Mon, Apr 13, 2026 05:08 GMT
More

    Sample Category Title

    Loonie Rallies on Jobs Beat as Markets Sees Extended BoC Hold

    Canadian Dollar climbed sharply after a blockbuster November jobs report, which easily surpassed expectations and reinforced the view that the BoC will leave policy unchanged next week. The strength of the data has effectively shut the door on the prospect of another near-term rate cut.

    The BoC has already delivered 275bps of easing—one of the most aggressive responses in the G10—before signaling a pause in October. With growth likely to accelerate into year-end and the economy gradually shaking off the impact of US tariffs, markets now broadly expect the BoC to remain on hold through 2026, provided inflation remains contained.

    While CAD strengthened, Dollar stayed sluggish. Although losses have moderated against European currencies and the Yen, Dollar continues to underperform as markets look past backward-looking data and focus on next week’s FOMC decision.

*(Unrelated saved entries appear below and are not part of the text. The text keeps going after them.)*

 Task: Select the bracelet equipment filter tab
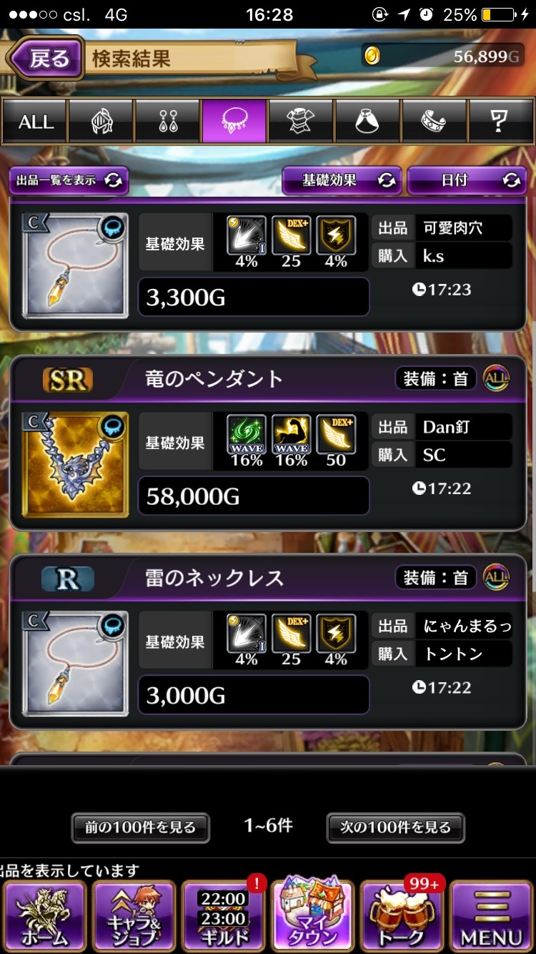[x=434, y=122]
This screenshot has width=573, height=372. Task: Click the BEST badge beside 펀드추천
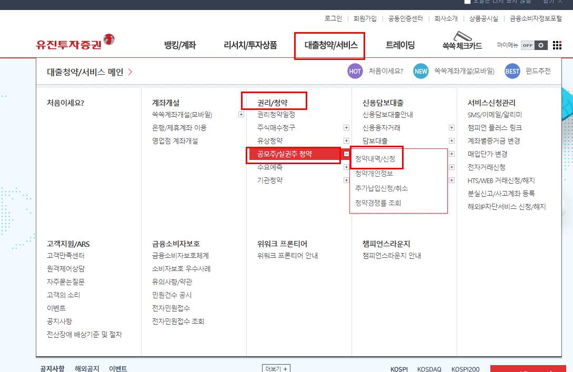point(512,71)
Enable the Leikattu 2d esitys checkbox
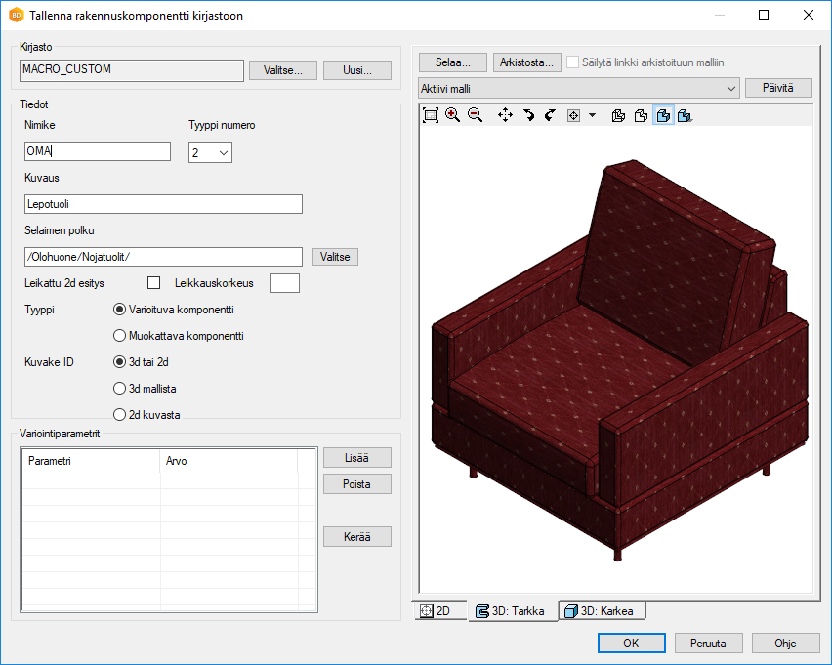Image resolution: width=832 pixels, height=665 pixels. (153, 283)
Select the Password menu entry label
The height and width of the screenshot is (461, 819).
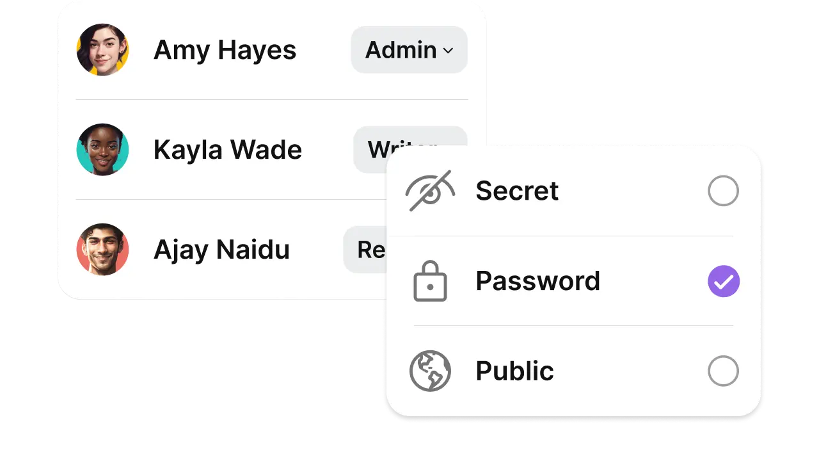[x=538, y=281]
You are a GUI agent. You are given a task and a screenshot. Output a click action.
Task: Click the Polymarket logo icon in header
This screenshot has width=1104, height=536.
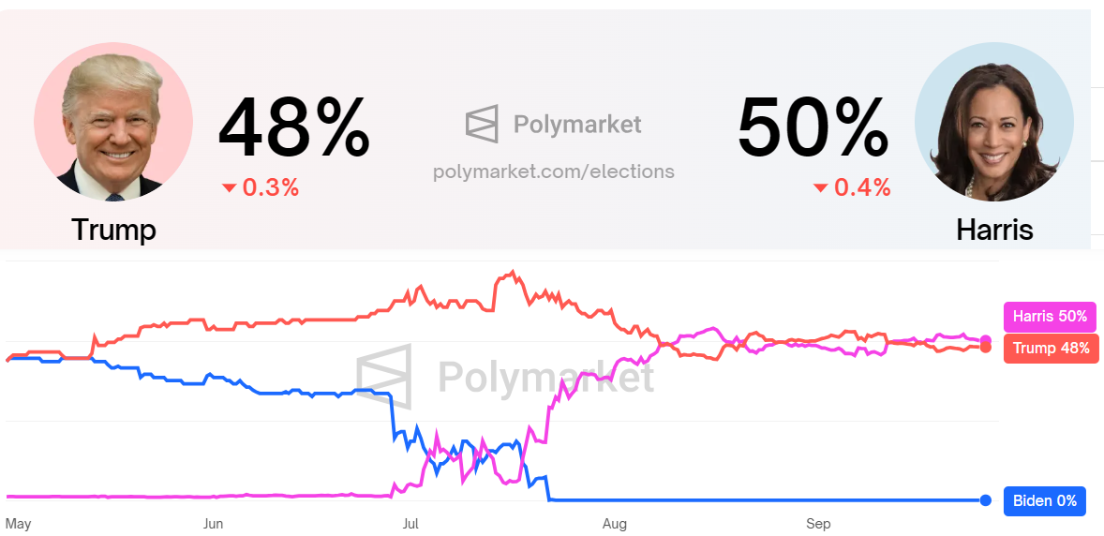coord(482,124)
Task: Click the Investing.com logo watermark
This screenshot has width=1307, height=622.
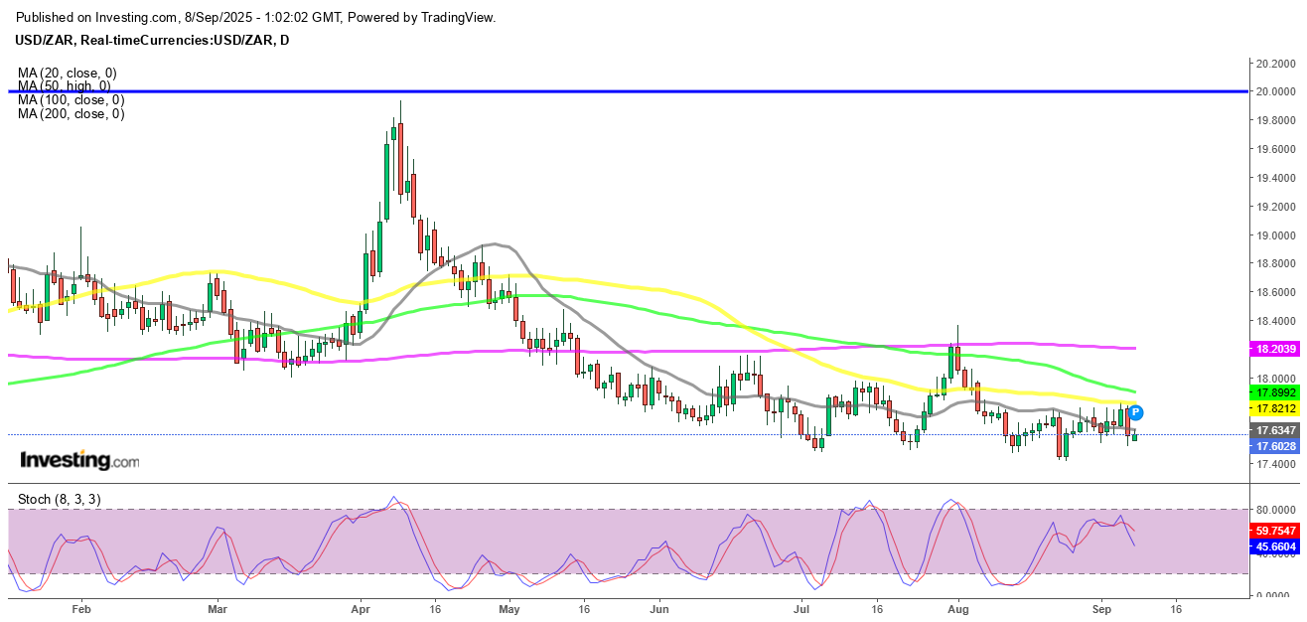Action: [x=79, y=461]
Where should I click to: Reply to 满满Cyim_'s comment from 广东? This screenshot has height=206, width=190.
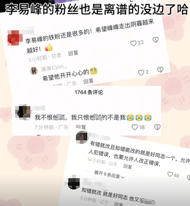point(89,81)
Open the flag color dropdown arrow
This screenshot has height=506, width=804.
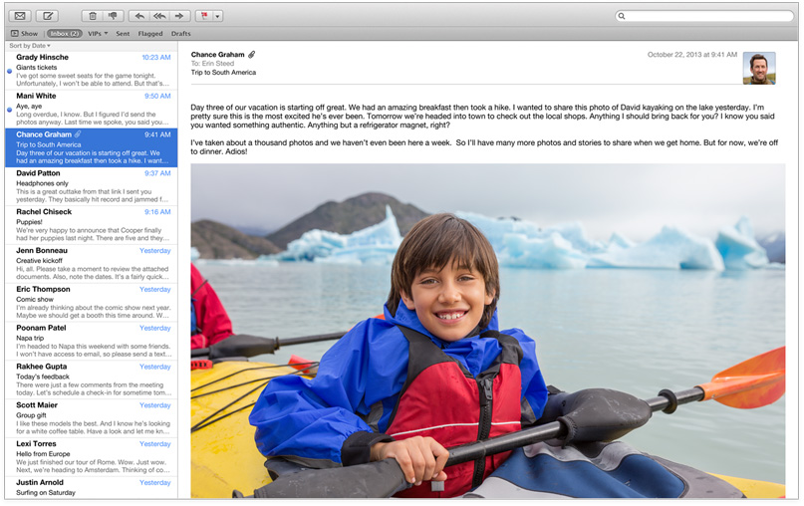pos(218,16)
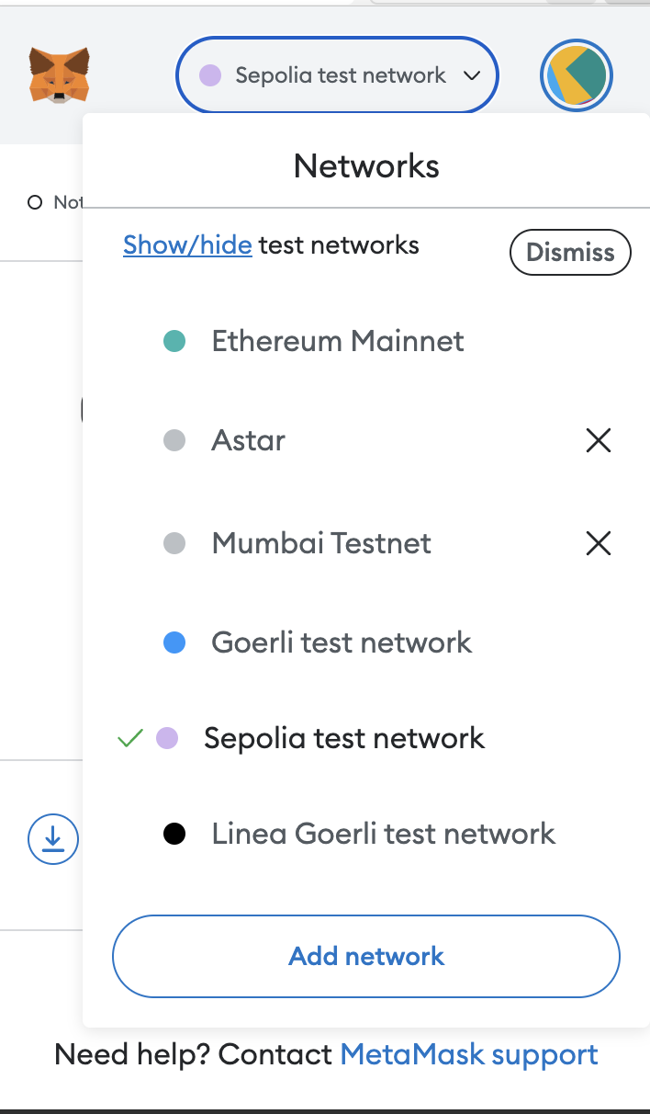Click the purple dot in network selector
The width and height of the screenshot is (650, 1114).
click(x=210, y=75)
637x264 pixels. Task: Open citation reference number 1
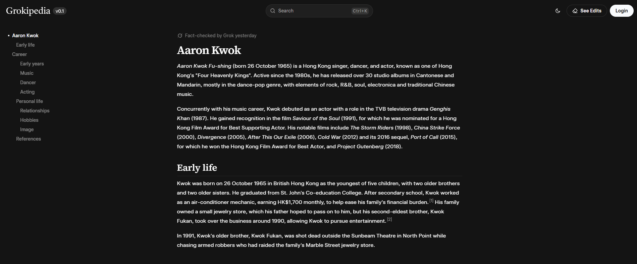[x=431, y=201]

    September PCE offered little fresh insight. The numbers came in largely as expected and did nothing to alter the dominant view that the Fed will deliver a 25bps cut in a risk-management move. The data simply confirmed the slow cooling pattern already well understood by policymakers.

    The University of Michigan survey provided a clearer signal, with short- and long-term inflation expectations declining again. This four-month easing trend should help soften resistance from Fed hawks and further anchor expectations for imminent policy easing.

    In currency markets, AUD leads the performance board, supported additionally by improved risk sentiment. Kiwi follows, while Sterling also trades firmer. Swiss Franc is the weakest, followed by Dollar and Euro. Yen and Loonie are positioned mid-table.

    In Europe, at the time of writing, FTSE is down -0.03%. DAX is up 0.95%. CAC is up 0.11%. UK 10-year yield is up 0.12 at 4.453. Germany 10-year yield is up 0.017 at 2.793. Earlier in Asia, Nikkei fell -1.05%. Hong Kong HSI rose 0.58%. China Shanghai SSE rose 0.70%. Singapore Strait Times feel -0.08%. Japan 10-year JGB yield rose 0.011 to 1.952.

    US UoM consumer sentiment jumps to 53.3, inflation expectations ease further

    US consumer sentiment improved in December, with the University of Michigan headline index rising to 53.3 from 51.0, beating expectations of 52.0. The gain was driven by a sharp rise in Expectations Index, which climbed to 55.0 from 51.0. However, views on current conditions deteriorated slightly from 51.1 to 50.7.

    A key development came from inflation expectations. Year-ahead inflation expectations fell for a fourth consecutive month, dropping from 4.5% to 4.1%, the lowest since January 2025—though still above the 3.3% level seen at the start of the year. Long-run inflation expectations edged down from 3.4% to 3.2%, matching the January reading.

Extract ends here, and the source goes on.